I don’t know what to say about Ashton’s less than stellar home life. He’s a billionaire. What kind of normal home would he have? Homes? He must have more than one home.
He’s mentioned houses and hemispheres, and that’s unbelievable to me.
But here I am, living in a castle. Anything is possible.
By the light of Ashton’s phone, we see ice on the walls. It’s a dry cold, the kind that seeps through the soles of your shoes and works its way up. Even with the extra sweater, I’m chilled through, and the tips of my fingers are like tiny ice cubes.
But finally we make it to the old cells.
“This is where we used to play Truth or Dare,” I say, stopping in front of the last cell.
“Who all played Truth or Dare? And how old were you?” Ashton wants to know. I see a gleam in his eyes.
“Young, so it’s not like what you’re thinking about.”
“How do you know what I’m thinking about?”
“I was ten,” I remind him. “I shouldn’t have even been playing.”
“Oh, come on. I’m sure it was harmless.”
“It was.” Am I reassuring him or myself? “Secrets, gossip about our parents. First kisses.”
Ashton rubs his hands together. “Now we’re getting somewhere. Who was your first kiss?”
The only thing good about the flush that rises in my cheeks is that it provides some warmth. “It wasn’t a kiss like you’re thinking about.”
“And what kind of kiss am I thinking about?”
I glance up to find Ashton studying my lips. “It wasn’t… it was sweet,” I protest.
“And I can’t think about sweet kisses?”
“I don’t know. Maybe?”
“Maybe. Who was it that gave you your first sweet kiss?”
“I was ten.”
“He could have kissed your cheek. That would still be sweet. So, spill it. Which one of the handsome Prince Charmings gave you your first kiss?”
“Bo,” I admit, even as I chastise myself for saying anything.
“Was he your favourite? Did you have a crush on him?”
I had a crush on all four of the princes at one time or another. I’m sure most of the girls in Battle Harbour shared the same infatuation. They were handsome. They were our version of Prince Charming come to life.
Each time one of the boys appeared in People’s Magazine Sexiest Man of the year edition, the copies would sell out in Battle Harbour. And yes, because this took place during the blip in my friendship with Lyra, I did pull out the pages to hang them on my wall.
Thinking about that is embarrassing now that Stella is with Prince Gunnar.
“No comment,” I say, grateful that I manage not to tell Ashton any of what’s going through my head. I’m more of a say what’s on my mind than a keeping secrets gal, especially when I have someone like Ashton asking questions about my life.
“Ah, come on. It was Bo. Sophie and Bo,” he sings.
Ashton is not a good singer, and the realization makes me laugh. “Bo is happily married, so it doesn’t make much difference.”
“But it did back then. What else did you do down here?” He wraps his hands around the bars, but lets go with a hiss because of how cold they are.

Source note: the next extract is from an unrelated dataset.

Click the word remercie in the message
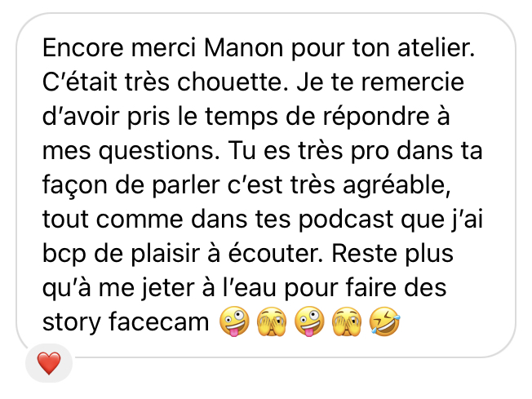The width and height of the screenshot is (532, 399). (x=413, y=82)
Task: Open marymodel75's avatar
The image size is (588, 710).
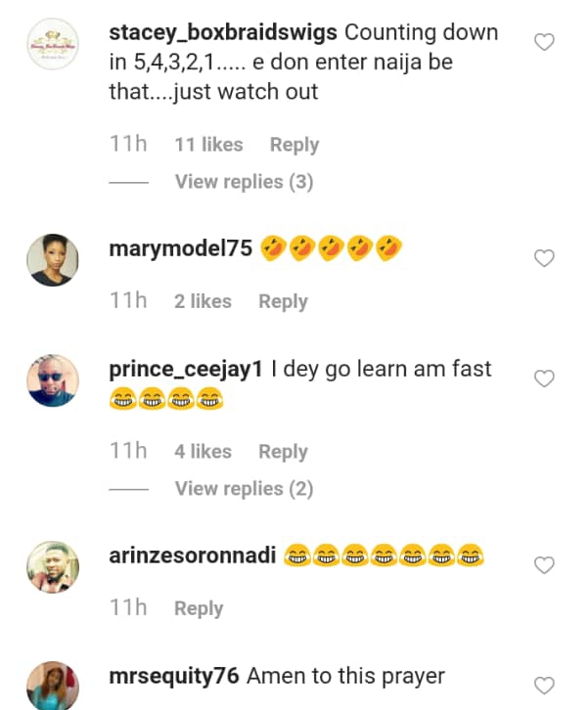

“We’d bring books and comics. Odin brought down all these blankets and old pillows so it was warmer and kind of comfortable.”
“As comfortable as hanging out in a dungeon can be.”
“Exactly.”
It was the last time in my life that I felt safe and sure of who loved me. I had Spencer and my father, and the protection of the royal family. It was as if I was wrapped in a cozy blanket of everyone who cared about me.
I was happy then.
I was always happy at the castle.
Maybe that’s why being back here makes me smile more.